La medida sociojudicial: ¿otra sanción?

El Código Penal en vacatio legis, Ley núm. 74-25, incorpora en sus artículos 64, 65 y 66 una figura denominada “medida de seguimiento sociojudicial”, que habilita al tribunal para obligar al condenado, una vez extinguida la pena de prisión, a sujetarse a controles de vigilancia o asistencia bajo la inspección del juez de ejecución de la pena, con una duración de hasta cinco años adicionales para las infracciones calificadas como muy graves. El legislador añade, expresamente, que el tiempo transcurrido bajo dicha medida no se computará como parte de la pena privativa de libertad.

Esta medida que opera después de extinguida la condena e impone obligaciones de conducta, que somete al ciudadano al control coercitivo del Estado y que puede prolongarse hasta cinco años, es una extensión encubierta de la sanción penal, sin importar la designación que le ponga el legislador en la ley.

El artículo 69.5 de la Constitución dominicana consagra el principio ne bis in idem: nadie puede ser juzgado ni sancionado dos veces por la misma causa. Al imponerse la medida sociojudicial sin que medie un nuevo hecho punible, únicamente como consecuencia del delito ya juzgado y la pena ya cumplida, el Estado configura una segunda punición. Entonces, si la pena se ha extinguido en su totalidad, establecer un régimen de control coercitivo posterior al hecho, fundado exclusivamente en aquel, contradice directamente la garantía constitucional citada.

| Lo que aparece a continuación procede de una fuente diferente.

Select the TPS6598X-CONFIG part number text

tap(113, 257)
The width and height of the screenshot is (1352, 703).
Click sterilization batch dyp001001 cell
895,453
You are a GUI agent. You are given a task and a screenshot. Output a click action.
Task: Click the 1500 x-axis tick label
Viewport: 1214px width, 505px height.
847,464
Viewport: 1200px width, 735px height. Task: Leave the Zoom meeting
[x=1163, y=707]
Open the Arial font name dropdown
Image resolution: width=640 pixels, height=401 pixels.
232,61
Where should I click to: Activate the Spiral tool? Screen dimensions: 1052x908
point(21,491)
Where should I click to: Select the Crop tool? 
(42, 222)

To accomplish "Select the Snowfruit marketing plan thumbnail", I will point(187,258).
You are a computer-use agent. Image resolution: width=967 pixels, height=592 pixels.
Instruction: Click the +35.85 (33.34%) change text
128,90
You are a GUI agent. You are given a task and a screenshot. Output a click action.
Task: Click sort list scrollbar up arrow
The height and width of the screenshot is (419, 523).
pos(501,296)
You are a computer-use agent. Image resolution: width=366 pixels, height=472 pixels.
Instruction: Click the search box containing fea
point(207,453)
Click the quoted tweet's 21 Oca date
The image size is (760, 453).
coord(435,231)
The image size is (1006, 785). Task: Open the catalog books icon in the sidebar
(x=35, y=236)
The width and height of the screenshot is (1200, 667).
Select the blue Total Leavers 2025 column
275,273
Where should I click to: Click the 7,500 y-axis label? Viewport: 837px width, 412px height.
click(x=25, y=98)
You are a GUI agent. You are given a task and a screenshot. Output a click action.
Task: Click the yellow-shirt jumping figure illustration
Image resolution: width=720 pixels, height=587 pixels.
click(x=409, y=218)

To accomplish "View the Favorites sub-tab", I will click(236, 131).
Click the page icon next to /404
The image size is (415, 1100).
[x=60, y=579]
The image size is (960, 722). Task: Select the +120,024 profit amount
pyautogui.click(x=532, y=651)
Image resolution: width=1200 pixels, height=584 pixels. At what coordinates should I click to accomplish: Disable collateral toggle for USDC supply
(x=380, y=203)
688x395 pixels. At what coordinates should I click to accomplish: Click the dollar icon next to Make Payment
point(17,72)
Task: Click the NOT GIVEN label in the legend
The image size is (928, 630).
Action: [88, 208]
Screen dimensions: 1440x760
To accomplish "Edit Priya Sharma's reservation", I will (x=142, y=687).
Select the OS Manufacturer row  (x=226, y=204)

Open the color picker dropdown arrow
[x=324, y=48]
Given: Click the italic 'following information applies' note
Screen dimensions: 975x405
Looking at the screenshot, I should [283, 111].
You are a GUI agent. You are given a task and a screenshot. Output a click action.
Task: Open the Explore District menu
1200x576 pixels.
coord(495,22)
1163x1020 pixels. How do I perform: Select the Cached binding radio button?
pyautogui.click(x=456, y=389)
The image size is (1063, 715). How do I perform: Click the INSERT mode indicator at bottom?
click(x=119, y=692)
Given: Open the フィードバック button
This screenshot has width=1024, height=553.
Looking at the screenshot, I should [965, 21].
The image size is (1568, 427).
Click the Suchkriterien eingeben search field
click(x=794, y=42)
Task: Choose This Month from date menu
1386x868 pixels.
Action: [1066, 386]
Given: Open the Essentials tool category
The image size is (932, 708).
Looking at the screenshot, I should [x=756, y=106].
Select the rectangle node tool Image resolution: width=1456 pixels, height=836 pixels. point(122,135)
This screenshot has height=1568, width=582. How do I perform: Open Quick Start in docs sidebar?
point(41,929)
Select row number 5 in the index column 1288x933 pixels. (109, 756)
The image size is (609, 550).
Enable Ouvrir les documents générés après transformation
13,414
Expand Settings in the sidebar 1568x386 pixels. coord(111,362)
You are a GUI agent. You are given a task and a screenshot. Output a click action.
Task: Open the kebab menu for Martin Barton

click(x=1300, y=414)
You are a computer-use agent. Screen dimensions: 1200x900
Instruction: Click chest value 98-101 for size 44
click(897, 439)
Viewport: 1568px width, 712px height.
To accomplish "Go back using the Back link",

A lo anterior se suma una vulneración al derecho a la libertad personal consagrado en el artículo 40 de la Constitución. La libertad, en su dimensión de libre determinación, no se agota en la ausencia de encarcelamiento; comprende también el derecho a no estar sometido a controles estatales permanentes sin sustento en una condena vigente. Quien ha cumplido su pena recupera, en principio, la plenitud de su condición jurídica. Las restricciones que persisten más allá de ese momento exigen una justificación constitucional autónoma e individualizada que la norma impugnada no ofrece.

El derecho constitucional comparado aporta referentes relevantes. La Corte Constitucional colombiana y el Tribunal Constitucional español han declarado inconstitucionales figuras análogas cuando su duración supera la de la pena original o cuando se imponen de forma automática, sin valoración individualizada del riesgo que representa el sujeto. En el caso dominicano, el artículo 65 de la Ley núm. 74-25 agrava el problema al extender la aplicación de estas medidas, de forma genérica, a “otras leyes con sanciones penales”, sin delimitar el universo de infracciones alcanzadas. Esta indeterminación normativa entra en tensión directa con el principio de legalidad sancionadora, que exige que tanto las infracciones como sus consecuencias jurídicas estén claramente definidas en la ley.

El Tribunal Constitucional dominicano habrá de examinar si la medida sociojudicial supera el test de proporcionalidad en sentido estricto; si existe justificación constitucional suficiente para prolongar la intervención estatal más allá de la pena impuesta; y si la ausencia de valoración individualizada del riesgo satisface las exigencias del debido proceso. La mera conveniencia de política criminal no alcanza a legitimar lo que la Constitución prohíbe. Como dice un amigo, aunque no estoy seguro de lo quiere decir: Eso debemos leerlo de aquí para allá y de allá para acá.